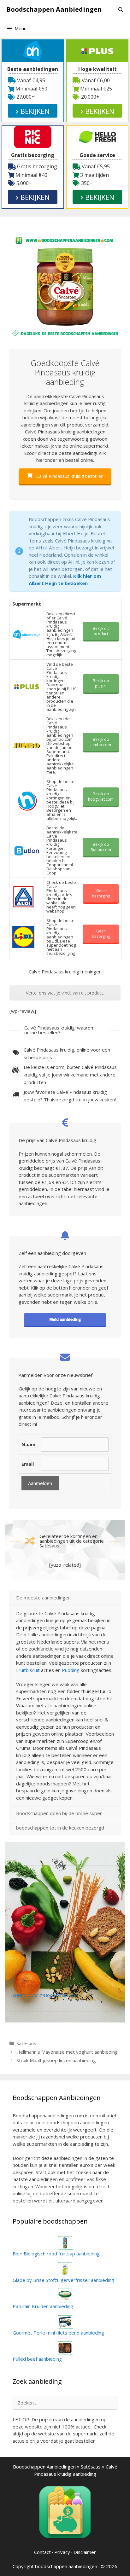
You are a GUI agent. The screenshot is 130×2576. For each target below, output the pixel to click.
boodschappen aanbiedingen (66, 2566)
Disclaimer (85, 2552)
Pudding (71, 1670)
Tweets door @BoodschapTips (43, 1995)
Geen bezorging (101, 893)
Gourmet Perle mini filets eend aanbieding (58, 2332)
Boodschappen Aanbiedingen (54, 9)
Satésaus (26, 2043)
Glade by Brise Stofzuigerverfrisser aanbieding (63, 2280)
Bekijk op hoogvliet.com (101, 796)
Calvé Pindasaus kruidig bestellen (69, 476)
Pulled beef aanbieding (37, 2359)
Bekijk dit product (101, 631)
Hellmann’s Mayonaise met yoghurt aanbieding (67, 2052)
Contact (42, 2552)
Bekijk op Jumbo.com (101, 742)
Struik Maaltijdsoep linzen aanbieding (56, 2060)
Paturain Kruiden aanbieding (43, 2306)
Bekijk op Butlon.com (101, 847)
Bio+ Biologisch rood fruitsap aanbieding (56, 2253)
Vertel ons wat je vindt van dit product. (65, 993)
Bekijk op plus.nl (101, 683)
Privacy (62, 2552)
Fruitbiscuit (28, 1670)
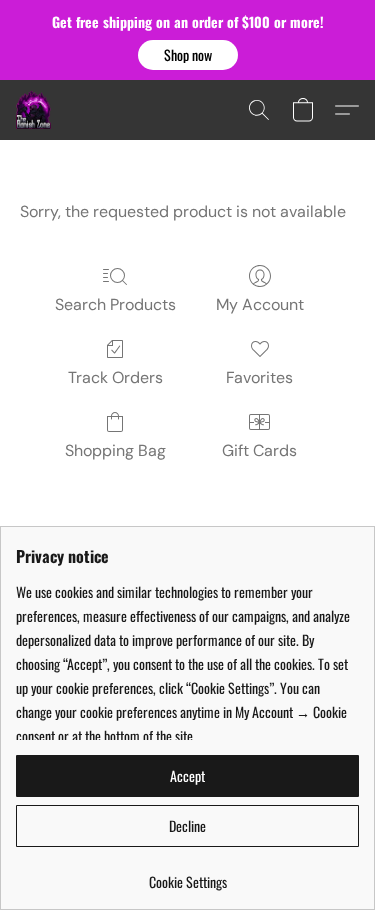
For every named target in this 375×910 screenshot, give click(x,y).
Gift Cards (259, 450)
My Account (260, 304)
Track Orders (115, 377)
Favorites (259, 377)
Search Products (115, 304)
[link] (187, 874)
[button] (188, 55)
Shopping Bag (115, 450)
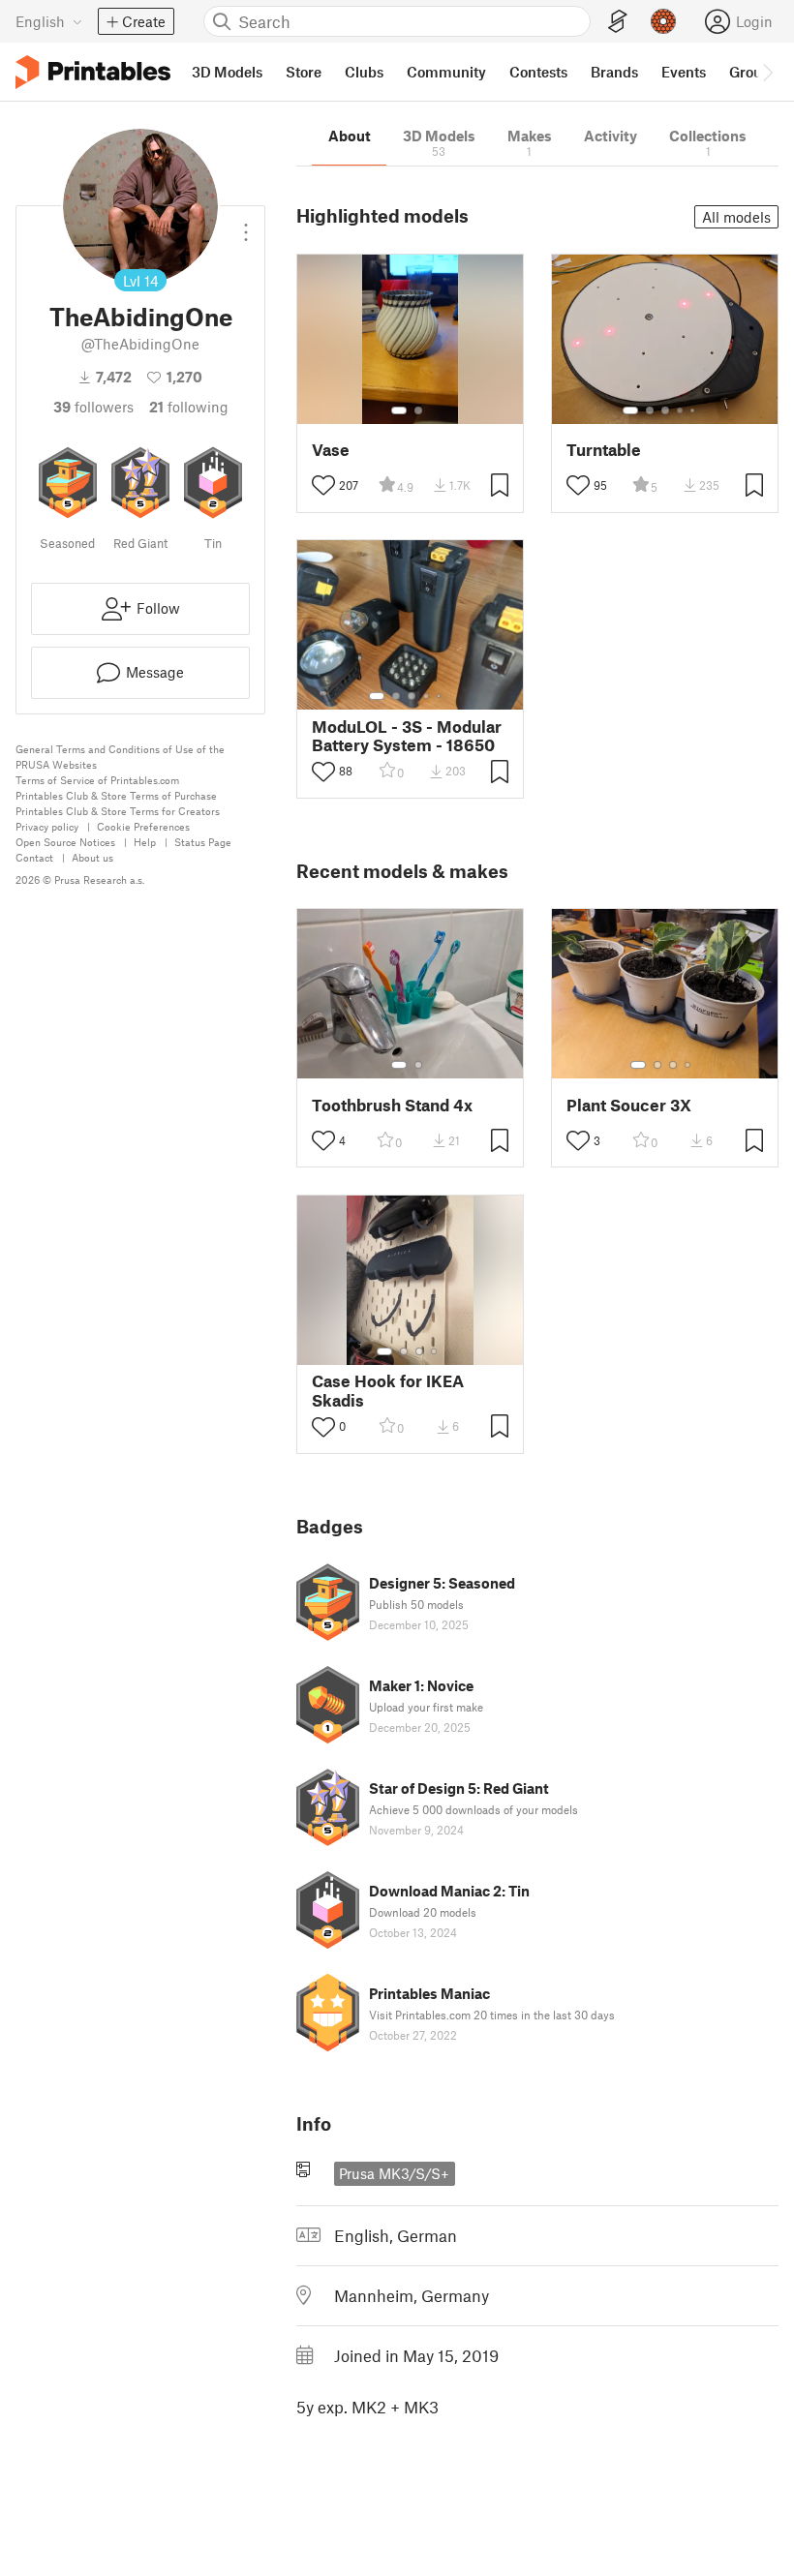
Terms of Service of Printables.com (97, 779)
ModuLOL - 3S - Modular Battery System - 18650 (407, 735)
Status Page (202, 841)
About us (92, 857)
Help (145, 841)
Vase (331, 449)
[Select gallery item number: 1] (399, 410)
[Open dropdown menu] (246, 224)
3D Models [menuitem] (227, 71)
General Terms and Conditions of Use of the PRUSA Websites (120, 756)
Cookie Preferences (143, 826)
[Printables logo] (92, 72)
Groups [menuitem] (753, 71)
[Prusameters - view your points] (663, 21)
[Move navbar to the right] (766, 72)
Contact (34, 857)
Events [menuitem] (683, 71)
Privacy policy (46, 826)
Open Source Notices (65, 841)
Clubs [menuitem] (364, 71)
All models (736, 217)
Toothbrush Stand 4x (392, 1105)
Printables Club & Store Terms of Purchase (116, 795)
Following (189, 406)
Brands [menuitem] (614, 71)
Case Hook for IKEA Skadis (388, 1390)
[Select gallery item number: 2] (418, 410)
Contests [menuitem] (538, 71)
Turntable (603, 449)
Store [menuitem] (303, 71)
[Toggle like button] (323, 485)
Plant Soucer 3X (628, 1105)
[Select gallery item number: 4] (681, 410)
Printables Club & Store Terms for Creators (117, 810)
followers (93, 406)
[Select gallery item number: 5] (694, 410)
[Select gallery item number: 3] (665, 410)
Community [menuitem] (446, 71)
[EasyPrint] (617, 22)
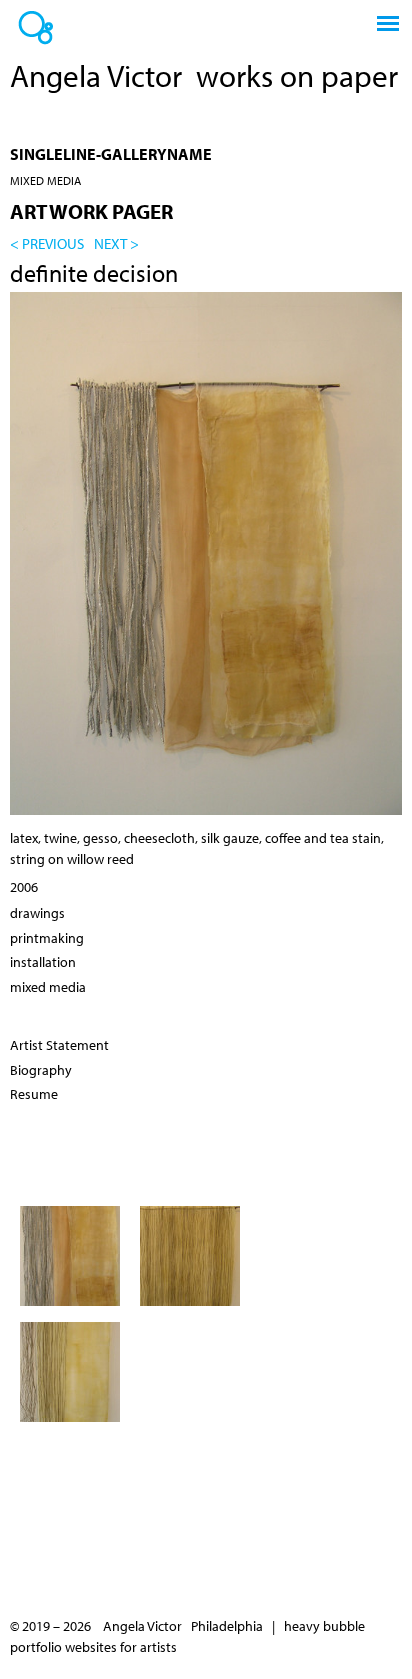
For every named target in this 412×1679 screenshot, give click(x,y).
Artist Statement (59, 1045)
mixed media (45, 180)
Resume (34, 1094)
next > (116, 243)
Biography (41, 1070)
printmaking (47, 938)
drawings (37, 913)
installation (43, 962)
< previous (47, 243)
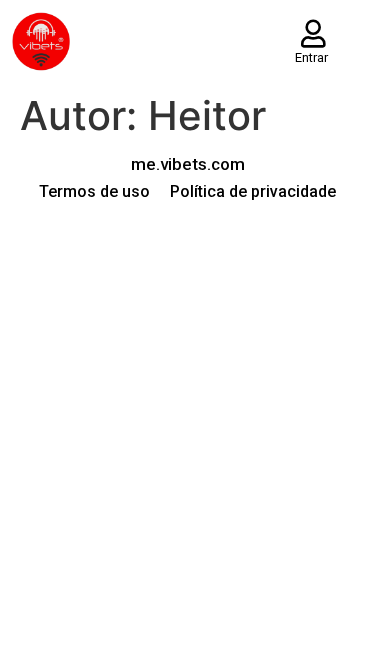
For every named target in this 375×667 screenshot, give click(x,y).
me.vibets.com (188, 164)
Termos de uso (94, 191)
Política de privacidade (253, 191)
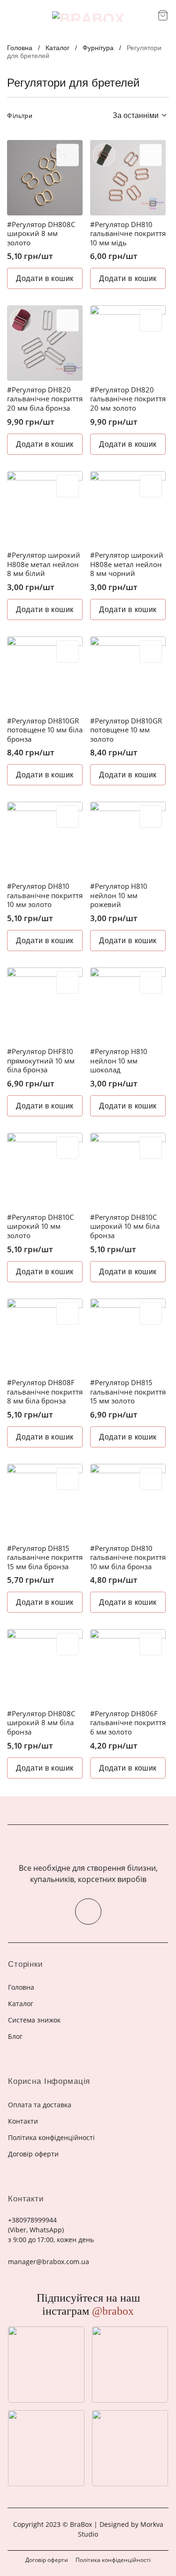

──────────

◆ **Problem description**: Up to and including the line containing "Shopping Bag (115, 450)", quote each line of the entries above from the very first, please, exactly and without images.

◆ **Solution to this exercise**:
You are a GUI agent. The screenshot is 130×2576. For each target below, output the pixel to click.
boodschappen aanbiedingen (66, 2566)
Disclaimer (85, 2552)
Pudding (71, 1670)
Tweets door @BoodschapTips (43, 1995)
Geen bezorging (101, 893)
Gourmet Perle mini filets eend aanbieding (58, 2332)
Boodschappen Aanbiedingen (54, 9)
Satésaus (26, 2043)
Glade by Brise Stofzuigerverfrisser aanbieding (63, 2280)
Bekijk op hoogvliet.com (101, 796)
Calvé Pindasaus kruidig bestellen (69, 476)
Pulled beef aanbieding (37, 2359)
Bekijk dit product (101, 631)
Hellmann’s Mayonaise met yoghurt aanbieding (67, 2052)
Contact (42, 2552)
Bekijk op Jumbo.com (101, 742)
Struik Maaltijdsoep linzen aanbieding (56, 2060)
Paturain Kruiden aanbieding (43, 2306)
Bekijk op Butlon.com (101, 847)
Bio+ Biologisch rood fruitsap aanbieding (56, 2253)
Vertel ons wat je vindt van dit product. (65, 993)
Bekijk op plus.nl (101, 683)
Privacy (62, 2552)
Fruitbiscuit (28, 1670)
For every named target in this 375×910 screenshot, give click(x,y).
Gift Cards (259, 450)
My Account (260, 304)
Track Orders (115, 377)
Favorites (259, 377)
Search Products (115, 304)
[link] (187, 874)
[button] (188, 55)
Shopping Bag (115, 450)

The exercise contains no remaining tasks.